* [TO DO] Duplicate the rows below, beginning at the line that contains "You are a GUI" and ending after the line that contains "Looking at the screenshot, I should (138, 163).", with both of those lines included. Leave the pictures out of your answer.

## START ENTRIES SHOWN

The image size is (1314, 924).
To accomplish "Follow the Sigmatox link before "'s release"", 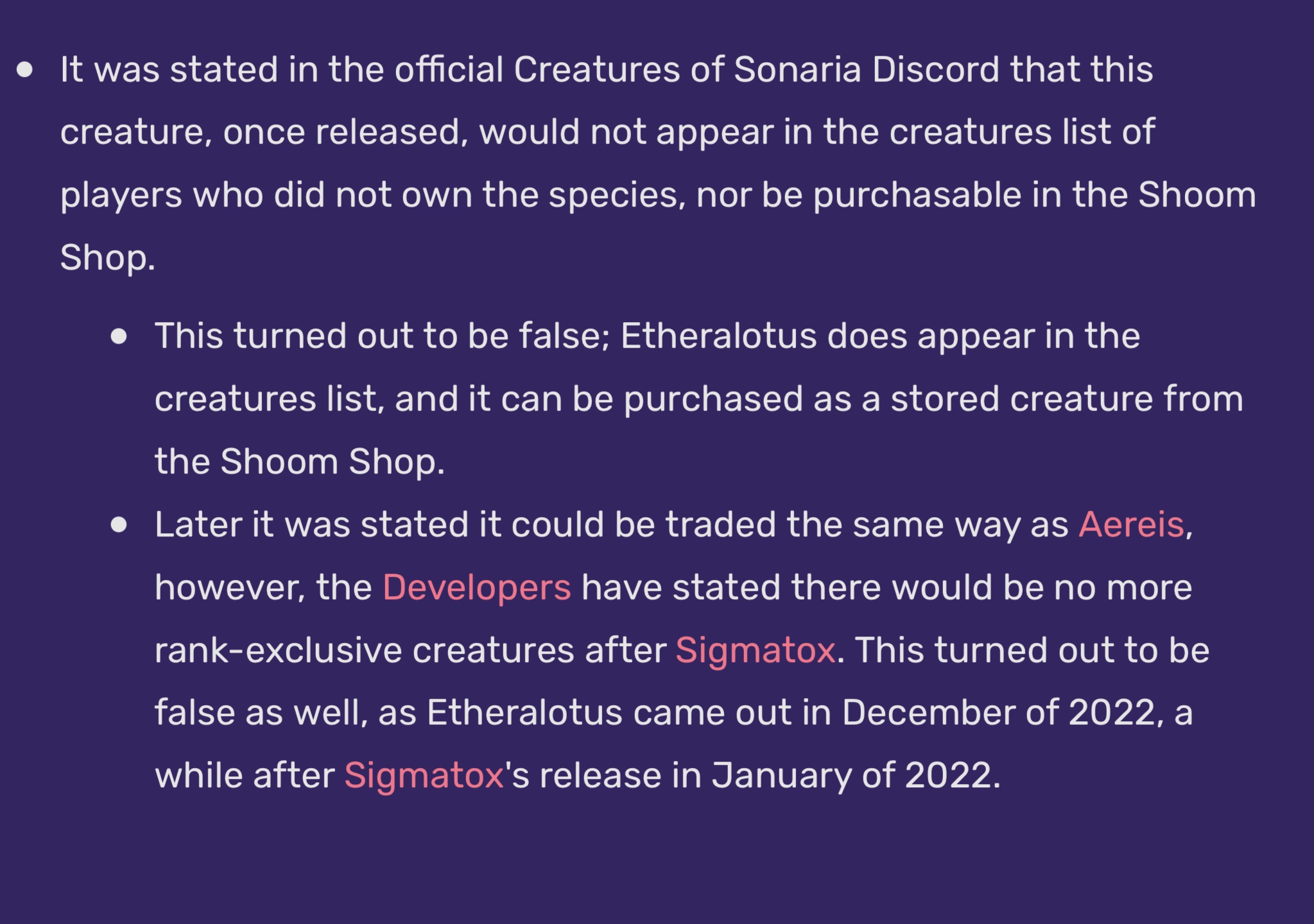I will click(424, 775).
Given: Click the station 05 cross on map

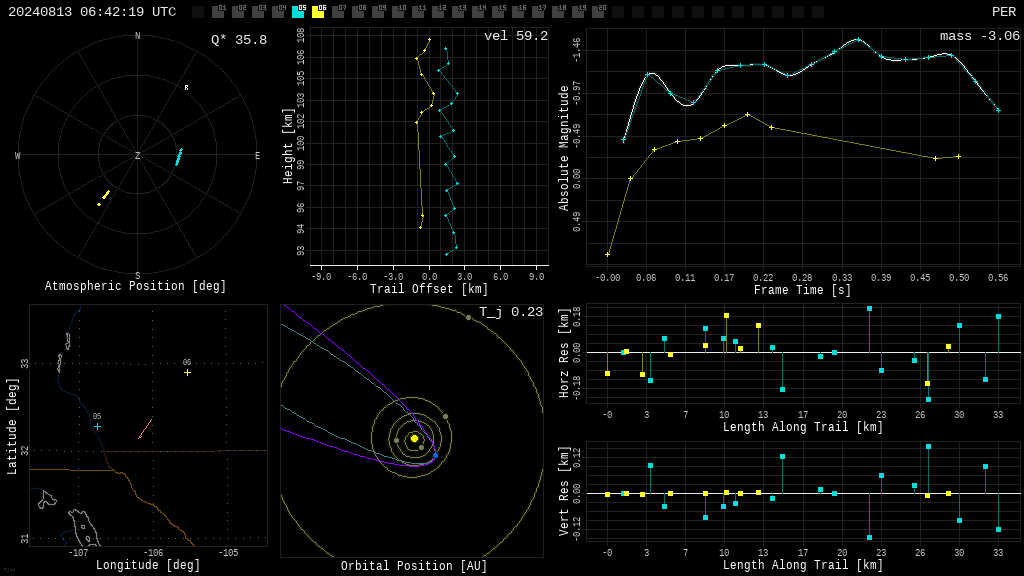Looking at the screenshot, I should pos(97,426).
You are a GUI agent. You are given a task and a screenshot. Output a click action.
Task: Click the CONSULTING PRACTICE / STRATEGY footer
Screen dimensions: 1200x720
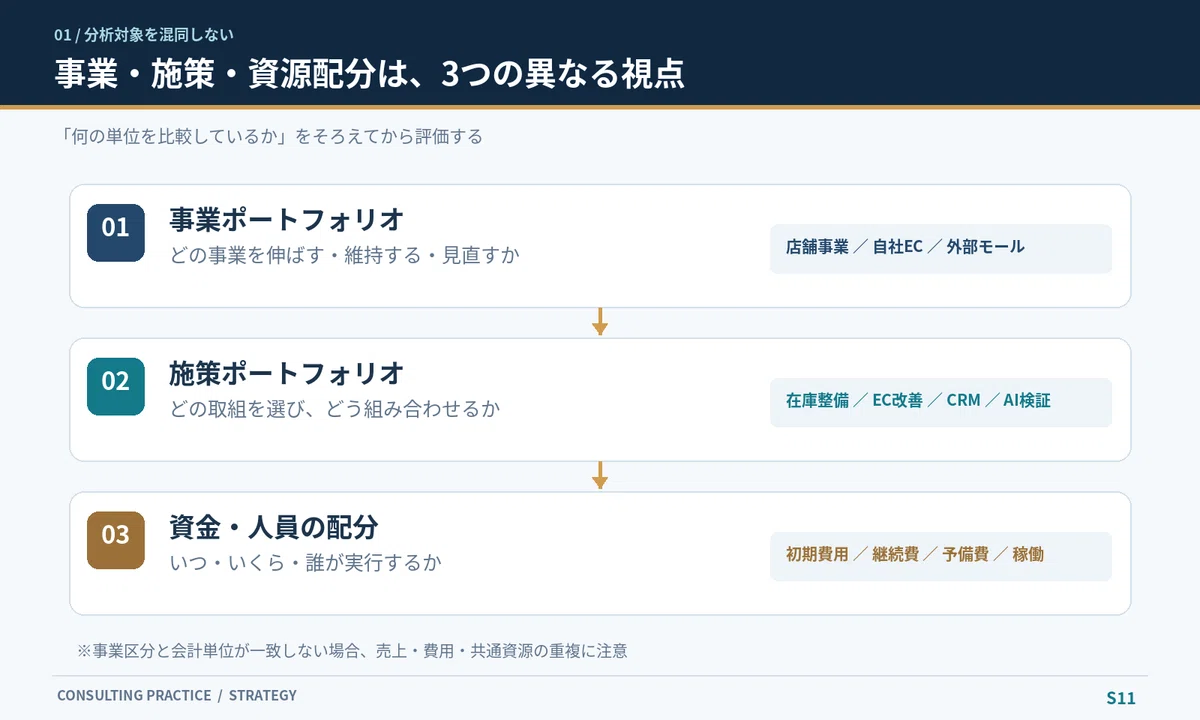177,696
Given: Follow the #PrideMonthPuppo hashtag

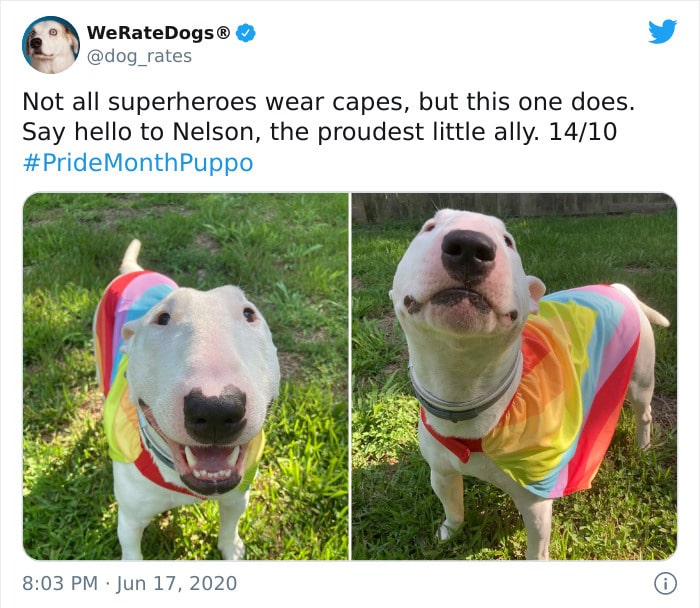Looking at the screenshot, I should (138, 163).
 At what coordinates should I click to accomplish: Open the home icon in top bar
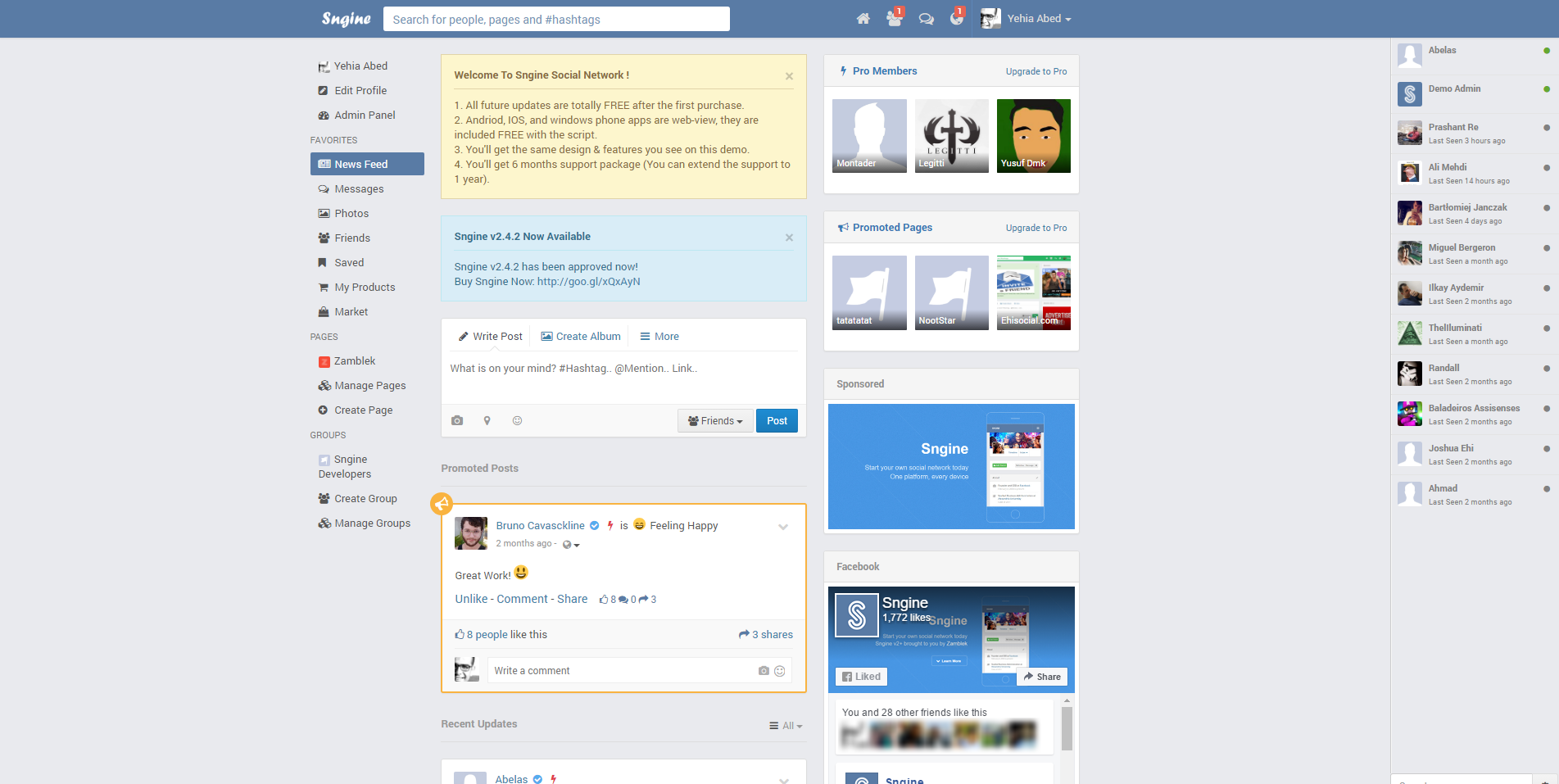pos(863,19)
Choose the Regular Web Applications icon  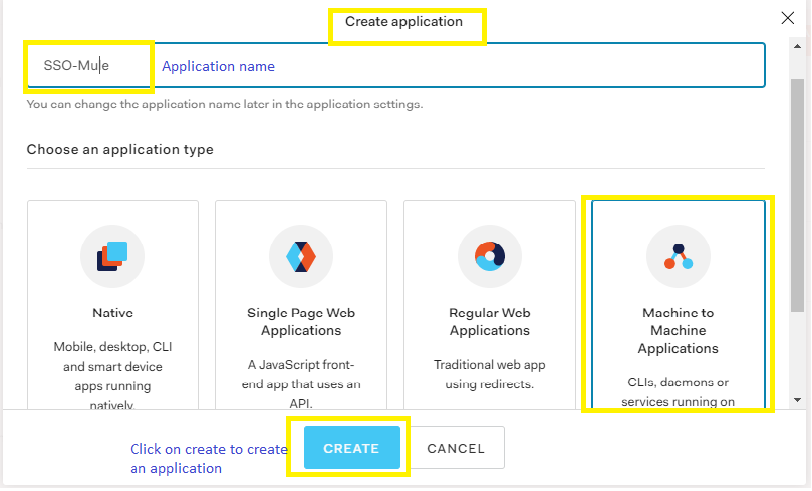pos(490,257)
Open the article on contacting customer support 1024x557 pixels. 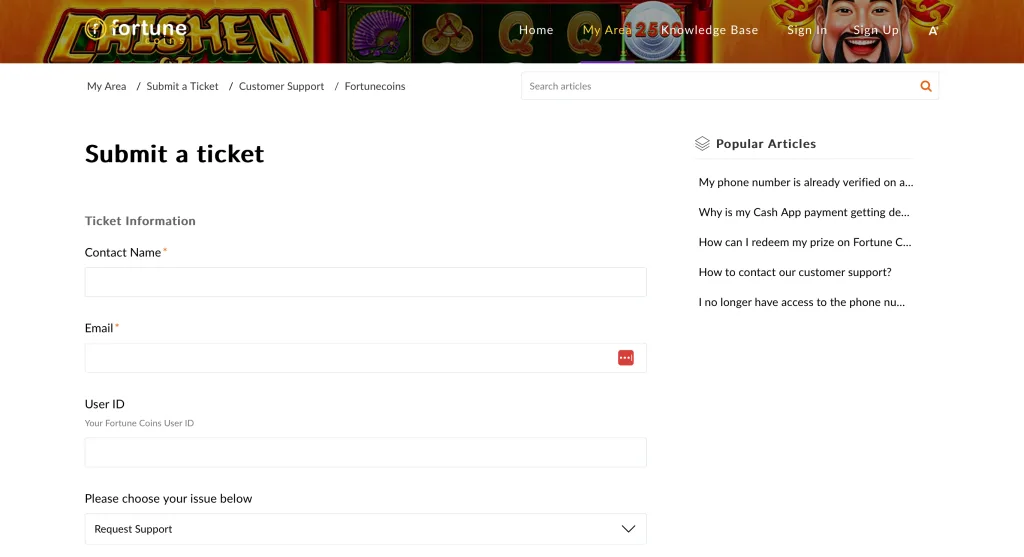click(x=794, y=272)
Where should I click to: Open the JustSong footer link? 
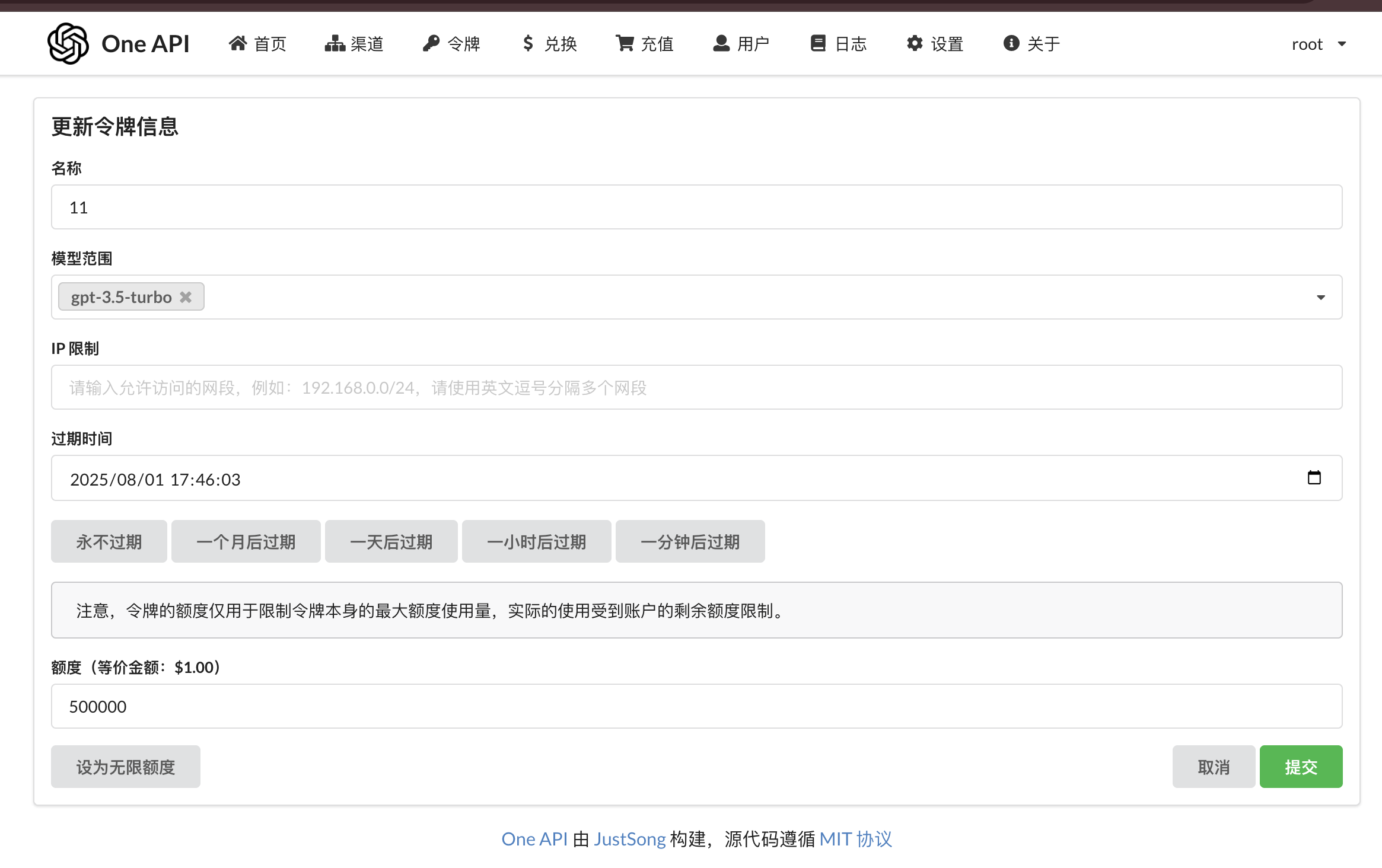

## END ENTRIES SHOWN

* [RESULT OF THE EXERCISE]
You are a GUI agent. You are given a task and a screenshot. Output a click action.
Task: Click the CONSULTING PRACTICE / STRATEGY footer
Screen dimensions: 1200x720
177,696
Given: Follow the #PrideMonthPuppo hashtag

Looking at the screenshot, I should (138, 163).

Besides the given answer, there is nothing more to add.